Chorizo a la Sidra or Chorizo Sausage in Cider is one of the most traditional tapas, which is easy to prepare. Spanish chorizo sausage is tasty by itself but is used as an ingredient in many Spanish tapas, stews, soups, and rice dishes. Fresh or uncured chorizo is needed for this particular recipe.
The other main ingredient is Sidra―or "hard" apple cider―typical of the region of Asturias, Spain, and is slightly fizzy, low in alcohol. It is a popular drink all over Spain, especially in the summer months when a cold, refreshing glass of cider is welcome. However, warm Chorizo a la Sidra is served year-round.
- 2.2 pounds or 8 Spanish chorizo sausages (fresh or semi-cured)
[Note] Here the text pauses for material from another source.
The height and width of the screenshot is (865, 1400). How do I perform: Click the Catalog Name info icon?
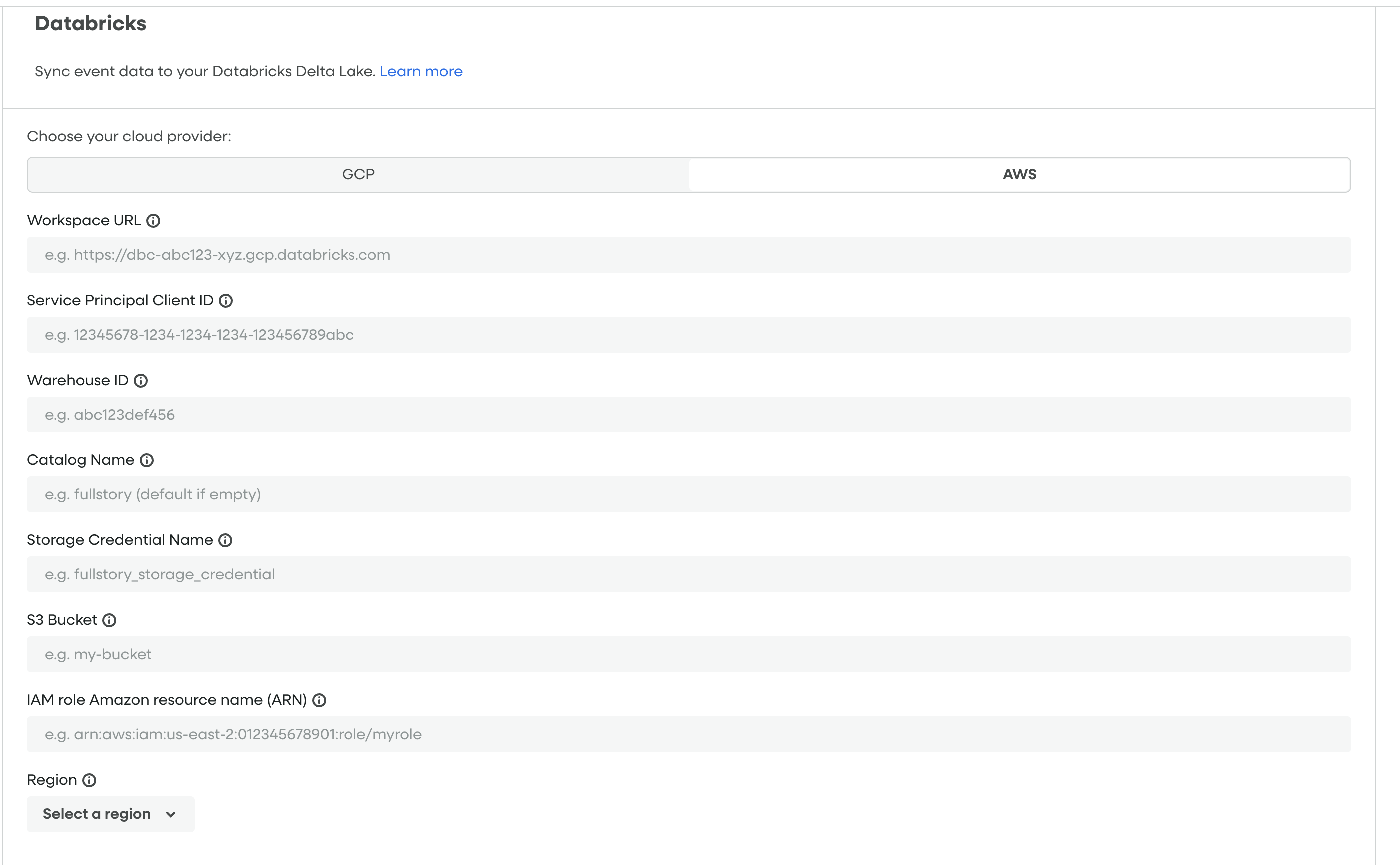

- 1 to 2 cups/250 to 500 milliliters Asturian cider or sidra
Place a large, heavy-bottom frying pan on medium heat and pour in the Spanish cider.
Place chorizo sausages in the pan. If still tied together, separate first.
Simmer uncovered for 15 to 20 minutes. Alcohol will evaporate and liquid will reduce.
Remove the chorizo sausages one at a time and cut into thick slices.
Serve chorizo in the warm cider. Traditionally, this tapa is served in open clay dishes, as shown in the photo.